Mr. Chief Justice, may it please the Court.

This case is here on the Government's direct appeal from the dismissal by a District Court in the Middle District of Florida of a one-count information charging the Standard Oil Company of Kentucky with having caused, suffered and procured the discharge of gasoline into navigable waters in violation of Section 13 of the Rivers and Harbors Act of 1899.

The facts relevant to a disposition of the case appear in a stipulation which is at pages 5 to 7 of the trial -- of the transcript of record and that stipulation was entered into for the purpose of the motion to dismiss made by Standard Oil.

It discloses that in November 1963, after having completed the process of repairing and cleaning a line connecting the company's bulk storage tank, we have certain dock facilities on the same challenged river, the company, the employees, ran aviation gasoline from the tank into the line.

They then accidentally left open the main shut off valve, and 300 gallons of the gasoline spilled from the line on to the docks and into the river.

William J. Brennan, Jr.:

May I ask you if the -- if that seemed to have (Inaudible) mandatory sentence?

Nathan Lewin:

I think there's a minimum fine.

William J. Brennan, Jr.:

Because (Inaudible) shall be fine or fined or (Inaudible) by not less than 30 days within the year

Nathan Lewin:

I --

William J. Brennan, Jr.:

Does that means, if it's an offense that the (Inaudible) mandatory?

Nathan Lewin:

That issue of course isn't here right now but I don't think it necessarily means that, Mr. Justice Brennan.

I think -- I think they are -- well, I think that there is a mandatory minimum sentence in terms of a fine, yes.

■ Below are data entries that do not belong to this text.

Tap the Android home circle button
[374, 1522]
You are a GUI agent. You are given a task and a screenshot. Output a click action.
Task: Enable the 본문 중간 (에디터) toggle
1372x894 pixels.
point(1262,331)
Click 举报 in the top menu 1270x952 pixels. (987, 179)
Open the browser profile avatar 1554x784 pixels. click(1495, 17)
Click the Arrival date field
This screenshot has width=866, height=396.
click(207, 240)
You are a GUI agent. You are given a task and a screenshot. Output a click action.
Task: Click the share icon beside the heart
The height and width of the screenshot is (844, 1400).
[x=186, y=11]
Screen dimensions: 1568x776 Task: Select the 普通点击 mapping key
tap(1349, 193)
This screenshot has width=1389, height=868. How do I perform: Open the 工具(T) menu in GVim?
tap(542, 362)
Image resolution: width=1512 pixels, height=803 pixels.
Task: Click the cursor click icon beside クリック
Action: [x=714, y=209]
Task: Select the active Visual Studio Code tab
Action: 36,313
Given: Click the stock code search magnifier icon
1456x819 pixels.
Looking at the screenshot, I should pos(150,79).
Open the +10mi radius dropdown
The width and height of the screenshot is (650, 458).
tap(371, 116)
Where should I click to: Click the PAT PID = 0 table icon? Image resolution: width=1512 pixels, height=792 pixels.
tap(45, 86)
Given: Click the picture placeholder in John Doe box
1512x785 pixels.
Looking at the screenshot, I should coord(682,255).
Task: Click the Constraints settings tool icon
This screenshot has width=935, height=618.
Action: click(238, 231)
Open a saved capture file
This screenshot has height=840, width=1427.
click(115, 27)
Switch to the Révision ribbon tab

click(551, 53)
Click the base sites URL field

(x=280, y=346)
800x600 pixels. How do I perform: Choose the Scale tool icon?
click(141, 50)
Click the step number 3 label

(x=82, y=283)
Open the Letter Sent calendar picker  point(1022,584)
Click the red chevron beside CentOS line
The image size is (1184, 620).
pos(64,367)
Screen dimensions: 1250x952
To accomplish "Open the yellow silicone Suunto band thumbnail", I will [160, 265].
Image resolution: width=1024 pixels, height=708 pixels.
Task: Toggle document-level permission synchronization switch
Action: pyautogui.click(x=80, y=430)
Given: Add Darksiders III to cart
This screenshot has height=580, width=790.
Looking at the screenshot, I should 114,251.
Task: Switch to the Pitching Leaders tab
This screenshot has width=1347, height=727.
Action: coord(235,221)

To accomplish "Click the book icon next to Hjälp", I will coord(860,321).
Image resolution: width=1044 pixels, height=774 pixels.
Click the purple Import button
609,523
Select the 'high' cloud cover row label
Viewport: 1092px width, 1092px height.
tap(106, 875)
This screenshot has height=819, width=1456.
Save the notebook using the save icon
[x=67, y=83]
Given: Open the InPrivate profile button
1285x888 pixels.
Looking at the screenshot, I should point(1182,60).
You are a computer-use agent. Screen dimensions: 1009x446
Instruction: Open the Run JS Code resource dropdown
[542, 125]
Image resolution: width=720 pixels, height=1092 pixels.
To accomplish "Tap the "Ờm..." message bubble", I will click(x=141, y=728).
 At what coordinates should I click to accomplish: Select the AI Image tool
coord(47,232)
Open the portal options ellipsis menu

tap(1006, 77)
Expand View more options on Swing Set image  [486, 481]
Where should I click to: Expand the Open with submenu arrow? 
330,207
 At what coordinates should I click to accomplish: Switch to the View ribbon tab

I don't think that that the -- well, the infringement certainly is the -- to the extent that the statute is mandatory provides either for minimum infringe -- that either for a minimum fine or imprisonment, therefore, if it's a natural person who commits the offense, of course he can be fined and not imprisoned.

William J. Brennan, Jr.:


Nathan Lewin:

Yes, he must be fined.

I think that's true, but that's not involved here.

William J. Brennan, Jr.:

Whether or not it was accidental as the (Voice Overlap) --

Nathan Lewin:


William J. Brennan, Jr.:

-- to the facts here.

Nathan Lewin:


William J. Brennan, Jr.:

Is that right?

Nathan Lewin:

That's right.

The amount of the spill just to return the facts very briefly was not sufficient to impede navigation or to cause any fire or explosion.

But the matter was reported to the Jacksonville Fire Department and to the coastguard which arrived and dissipated the gasoline into the river.

The St.Johns River is concededly a navigable water and the gasoline, it was concededly valuable and useable before it was unintentionally spilled into the river.

The relevant portion of the governing statute which appears at page 2 of our brief is -- and here, I'm just quoting the relevant portions, makes it an offense to throw, discharge or deposit, or cause, suffer or procured to be thrown, discharged or deposited from the shore, any refuse matter of any kind or description whatever, into any navigable water of the United States.

The District Court dismissed the information on the ground that valuable and useable materials such as the gasoline in this case was not refuse matter within the meaning of Section 13.

Our contention here is that that was error because refuse matter as used in that statute does not make this -- the applicability of the statute turn on how valuable or useless the matter that spills under the river is to its owner but on the effect it has on the water into which it is spilled.